What you return must be an exact copy of the lines in the listing below between the line holding "Јарке боје „Септембарског" and the line holding "Отворено писмо Општини", inclusive, and nothing more.
***
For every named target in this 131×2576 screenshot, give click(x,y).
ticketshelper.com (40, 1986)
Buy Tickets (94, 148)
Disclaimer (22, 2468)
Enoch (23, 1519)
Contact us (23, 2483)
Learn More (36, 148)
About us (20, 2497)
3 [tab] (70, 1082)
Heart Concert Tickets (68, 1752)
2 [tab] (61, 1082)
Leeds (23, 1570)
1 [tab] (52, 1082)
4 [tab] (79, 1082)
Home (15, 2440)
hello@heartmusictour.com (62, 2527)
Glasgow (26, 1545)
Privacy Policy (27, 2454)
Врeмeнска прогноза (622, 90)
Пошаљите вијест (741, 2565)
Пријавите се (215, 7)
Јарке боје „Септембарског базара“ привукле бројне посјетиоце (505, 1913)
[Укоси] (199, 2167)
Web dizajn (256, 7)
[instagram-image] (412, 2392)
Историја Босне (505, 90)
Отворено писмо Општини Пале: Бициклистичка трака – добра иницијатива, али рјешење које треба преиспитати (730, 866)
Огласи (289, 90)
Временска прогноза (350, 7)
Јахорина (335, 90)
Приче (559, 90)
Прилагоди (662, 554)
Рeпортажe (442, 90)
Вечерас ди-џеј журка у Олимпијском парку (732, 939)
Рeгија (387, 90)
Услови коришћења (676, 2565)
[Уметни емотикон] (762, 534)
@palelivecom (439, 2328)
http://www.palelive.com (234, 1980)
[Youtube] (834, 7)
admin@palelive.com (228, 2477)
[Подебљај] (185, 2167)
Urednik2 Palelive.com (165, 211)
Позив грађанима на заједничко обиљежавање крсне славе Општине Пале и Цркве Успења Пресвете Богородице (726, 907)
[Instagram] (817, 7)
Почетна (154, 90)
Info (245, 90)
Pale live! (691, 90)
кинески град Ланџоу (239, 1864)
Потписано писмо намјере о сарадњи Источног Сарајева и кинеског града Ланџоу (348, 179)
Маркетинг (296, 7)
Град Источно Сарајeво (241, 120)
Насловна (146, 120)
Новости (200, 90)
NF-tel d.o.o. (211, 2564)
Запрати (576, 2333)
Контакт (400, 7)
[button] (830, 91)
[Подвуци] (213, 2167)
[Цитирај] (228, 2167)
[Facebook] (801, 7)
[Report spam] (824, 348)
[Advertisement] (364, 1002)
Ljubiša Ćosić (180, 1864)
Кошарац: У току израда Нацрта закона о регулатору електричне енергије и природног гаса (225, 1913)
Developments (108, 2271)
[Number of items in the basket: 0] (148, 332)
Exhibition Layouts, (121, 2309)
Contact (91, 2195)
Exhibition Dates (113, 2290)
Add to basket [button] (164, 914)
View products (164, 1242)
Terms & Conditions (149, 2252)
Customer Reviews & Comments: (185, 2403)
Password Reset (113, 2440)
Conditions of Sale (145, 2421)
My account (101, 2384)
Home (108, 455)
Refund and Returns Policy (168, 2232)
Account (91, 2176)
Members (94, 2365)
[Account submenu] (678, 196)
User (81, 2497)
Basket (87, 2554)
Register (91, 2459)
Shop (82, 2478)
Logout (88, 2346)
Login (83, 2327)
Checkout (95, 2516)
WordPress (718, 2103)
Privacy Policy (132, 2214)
***
Reply to the task
Јарке боје „Септембарског базара“ привукле бројне посјетиоце (505, 1913)
[Укоси] (199, 2167)
Web dizajn (256, 7)
[instagram-image] (412, 2392)
Историја Босне (505, 90)
Отворено писмо Општини Пале: Бициклистичка трака – добра иницијатива, али рјешење које треба преиспитати (730, 866)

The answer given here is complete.